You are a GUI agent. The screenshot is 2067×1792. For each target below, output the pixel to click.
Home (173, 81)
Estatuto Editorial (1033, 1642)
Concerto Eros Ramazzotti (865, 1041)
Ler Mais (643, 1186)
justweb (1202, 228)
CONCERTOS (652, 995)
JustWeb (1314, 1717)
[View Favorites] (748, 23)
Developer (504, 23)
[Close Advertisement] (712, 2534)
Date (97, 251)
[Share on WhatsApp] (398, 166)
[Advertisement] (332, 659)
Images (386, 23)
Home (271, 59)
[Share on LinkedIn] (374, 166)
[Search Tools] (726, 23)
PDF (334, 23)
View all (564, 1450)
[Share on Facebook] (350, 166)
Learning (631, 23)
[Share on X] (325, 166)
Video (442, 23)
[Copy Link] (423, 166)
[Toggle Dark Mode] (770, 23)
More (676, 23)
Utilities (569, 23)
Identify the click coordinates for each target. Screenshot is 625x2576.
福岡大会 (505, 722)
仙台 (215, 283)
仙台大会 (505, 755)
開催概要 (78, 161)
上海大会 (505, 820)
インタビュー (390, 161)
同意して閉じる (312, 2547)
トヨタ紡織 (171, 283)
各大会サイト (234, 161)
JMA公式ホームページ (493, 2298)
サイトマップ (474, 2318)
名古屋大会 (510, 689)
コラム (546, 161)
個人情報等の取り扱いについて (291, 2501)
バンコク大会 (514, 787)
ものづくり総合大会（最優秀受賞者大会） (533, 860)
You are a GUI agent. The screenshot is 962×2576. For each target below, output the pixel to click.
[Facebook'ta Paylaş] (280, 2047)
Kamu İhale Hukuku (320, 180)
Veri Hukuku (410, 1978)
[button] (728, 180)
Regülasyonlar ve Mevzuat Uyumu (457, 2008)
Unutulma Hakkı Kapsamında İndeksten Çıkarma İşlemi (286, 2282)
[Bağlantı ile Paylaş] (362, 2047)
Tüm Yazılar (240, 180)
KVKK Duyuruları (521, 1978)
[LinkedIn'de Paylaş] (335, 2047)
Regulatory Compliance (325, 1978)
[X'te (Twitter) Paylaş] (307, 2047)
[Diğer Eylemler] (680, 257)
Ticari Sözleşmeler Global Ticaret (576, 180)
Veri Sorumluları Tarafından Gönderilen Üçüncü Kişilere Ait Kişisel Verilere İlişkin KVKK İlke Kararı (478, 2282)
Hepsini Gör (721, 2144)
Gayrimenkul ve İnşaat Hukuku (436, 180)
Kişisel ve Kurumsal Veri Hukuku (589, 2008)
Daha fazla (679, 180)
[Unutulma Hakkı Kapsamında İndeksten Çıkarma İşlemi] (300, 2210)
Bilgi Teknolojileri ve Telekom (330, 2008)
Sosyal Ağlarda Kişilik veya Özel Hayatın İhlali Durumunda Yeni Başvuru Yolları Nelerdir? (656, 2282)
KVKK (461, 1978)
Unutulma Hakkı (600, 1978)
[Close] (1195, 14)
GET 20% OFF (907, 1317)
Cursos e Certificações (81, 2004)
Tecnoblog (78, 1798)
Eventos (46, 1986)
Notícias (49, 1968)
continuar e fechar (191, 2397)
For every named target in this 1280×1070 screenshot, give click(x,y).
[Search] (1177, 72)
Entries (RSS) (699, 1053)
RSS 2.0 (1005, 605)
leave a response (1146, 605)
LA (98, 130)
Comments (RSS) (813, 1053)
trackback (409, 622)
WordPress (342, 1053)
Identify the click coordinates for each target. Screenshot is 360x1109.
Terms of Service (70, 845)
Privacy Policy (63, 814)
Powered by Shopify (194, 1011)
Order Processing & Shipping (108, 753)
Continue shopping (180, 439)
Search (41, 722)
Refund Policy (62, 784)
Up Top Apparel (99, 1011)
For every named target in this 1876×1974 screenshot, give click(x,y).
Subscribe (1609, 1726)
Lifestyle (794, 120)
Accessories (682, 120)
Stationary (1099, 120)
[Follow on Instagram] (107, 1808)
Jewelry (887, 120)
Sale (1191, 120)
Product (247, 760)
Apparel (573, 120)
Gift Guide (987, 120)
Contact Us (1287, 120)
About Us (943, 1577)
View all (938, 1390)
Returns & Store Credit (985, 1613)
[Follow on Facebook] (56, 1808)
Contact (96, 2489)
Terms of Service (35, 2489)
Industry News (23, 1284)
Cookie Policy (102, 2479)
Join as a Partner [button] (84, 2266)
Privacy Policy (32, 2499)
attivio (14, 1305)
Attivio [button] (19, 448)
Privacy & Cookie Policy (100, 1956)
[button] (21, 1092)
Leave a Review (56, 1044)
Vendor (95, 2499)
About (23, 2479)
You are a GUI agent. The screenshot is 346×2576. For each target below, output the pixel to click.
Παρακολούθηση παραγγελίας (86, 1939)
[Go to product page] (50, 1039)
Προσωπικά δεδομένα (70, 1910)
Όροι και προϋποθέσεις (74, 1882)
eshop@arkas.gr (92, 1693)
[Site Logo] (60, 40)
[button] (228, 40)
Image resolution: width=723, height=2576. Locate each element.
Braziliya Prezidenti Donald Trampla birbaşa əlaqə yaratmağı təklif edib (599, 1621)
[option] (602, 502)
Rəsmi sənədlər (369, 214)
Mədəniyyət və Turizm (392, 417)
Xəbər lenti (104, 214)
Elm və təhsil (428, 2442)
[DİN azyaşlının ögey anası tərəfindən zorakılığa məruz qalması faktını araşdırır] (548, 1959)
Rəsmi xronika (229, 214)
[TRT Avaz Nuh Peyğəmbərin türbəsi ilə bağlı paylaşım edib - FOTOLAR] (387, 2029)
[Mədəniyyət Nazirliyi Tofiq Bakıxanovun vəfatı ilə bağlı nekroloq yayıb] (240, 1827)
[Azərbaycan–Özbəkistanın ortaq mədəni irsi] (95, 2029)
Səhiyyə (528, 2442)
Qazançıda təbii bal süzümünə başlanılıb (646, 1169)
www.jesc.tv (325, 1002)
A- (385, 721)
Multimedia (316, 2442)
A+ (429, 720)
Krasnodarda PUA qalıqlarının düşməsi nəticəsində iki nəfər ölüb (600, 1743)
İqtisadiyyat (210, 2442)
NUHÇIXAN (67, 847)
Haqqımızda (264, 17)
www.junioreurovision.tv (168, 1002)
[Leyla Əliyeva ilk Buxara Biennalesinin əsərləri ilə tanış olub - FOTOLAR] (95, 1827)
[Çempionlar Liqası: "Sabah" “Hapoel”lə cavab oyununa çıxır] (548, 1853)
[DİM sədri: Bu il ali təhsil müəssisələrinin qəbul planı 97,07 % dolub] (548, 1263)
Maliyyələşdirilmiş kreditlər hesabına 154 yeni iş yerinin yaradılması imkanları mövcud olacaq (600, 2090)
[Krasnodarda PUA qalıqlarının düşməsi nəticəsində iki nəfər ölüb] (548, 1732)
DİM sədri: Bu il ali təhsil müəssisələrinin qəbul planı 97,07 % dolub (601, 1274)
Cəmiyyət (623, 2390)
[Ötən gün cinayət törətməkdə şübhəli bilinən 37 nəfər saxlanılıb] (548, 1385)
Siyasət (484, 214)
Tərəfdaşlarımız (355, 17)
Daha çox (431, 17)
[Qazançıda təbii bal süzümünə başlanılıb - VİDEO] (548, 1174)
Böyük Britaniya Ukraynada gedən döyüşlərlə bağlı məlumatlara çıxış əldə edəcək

---------------

§ **Problem requirements**: Gather all lines from the records above in which "təbii" appears.

§ **Task output**:
Qazançıda təbii bal süzümünə başlanılıb (646, 1169)
[Qazançıda təbii bal süzümünə başlanılıb - VİDEO] (548, 1174)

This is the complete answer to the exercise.